• [Task requirements]: Please report how many lines below contain "agent", writing nothing except the number.

• [Data supplied]:
[Start of section]
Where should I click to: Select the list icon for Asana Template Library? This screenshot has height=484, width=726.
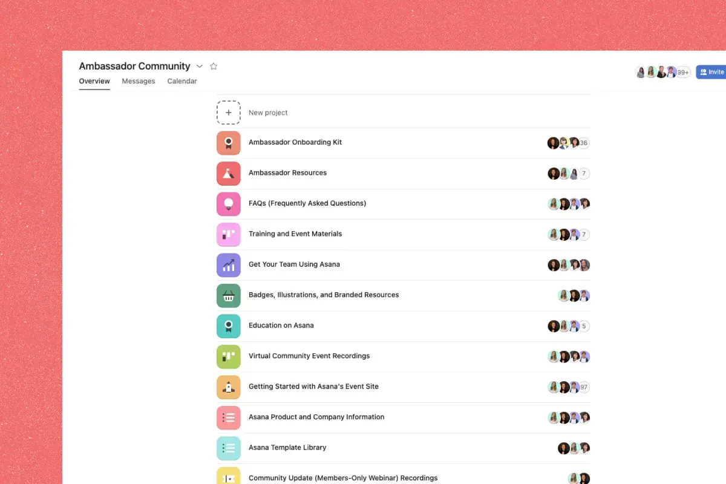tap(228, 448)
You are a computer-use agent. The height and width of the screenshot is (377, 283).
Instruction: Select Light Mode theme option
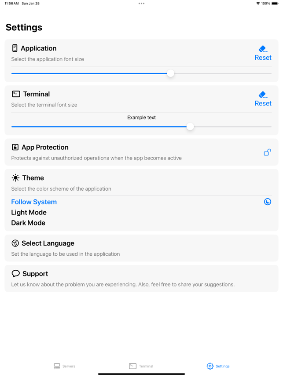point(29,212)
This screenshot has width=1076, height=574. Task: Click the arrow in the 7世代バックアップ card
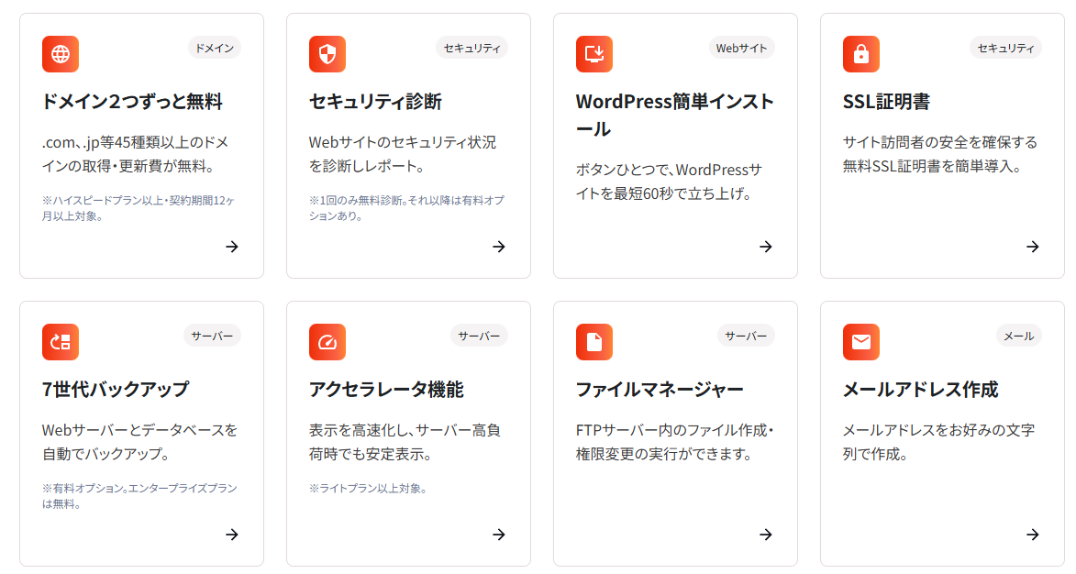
[End of section]
[Start of section]
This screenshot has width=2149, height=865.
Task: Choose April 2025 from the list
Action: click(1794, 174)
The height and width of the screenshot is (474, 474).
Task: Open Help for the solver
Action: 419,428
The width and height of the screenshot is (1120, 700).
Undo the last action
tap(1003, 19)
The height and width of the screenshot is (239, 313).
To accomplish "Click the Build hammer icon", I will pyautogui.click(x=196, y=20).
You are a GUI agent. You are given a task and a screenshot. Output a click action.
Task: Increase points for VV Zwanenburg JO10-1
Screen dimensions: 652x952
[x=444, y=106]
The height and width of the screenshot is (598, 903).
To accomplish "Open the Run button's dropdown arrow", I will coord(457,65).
[End of section]
[Start of section]
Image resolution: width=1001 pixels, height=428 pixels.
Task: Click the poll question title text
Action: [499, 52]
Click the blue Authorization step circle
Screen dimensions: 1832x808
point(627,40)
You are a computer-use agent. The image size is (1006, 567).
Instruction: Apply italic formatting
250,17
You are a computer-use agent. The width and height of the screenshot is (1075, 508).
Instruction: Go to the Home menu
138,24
[End of section]
• [Exercise answer]: 4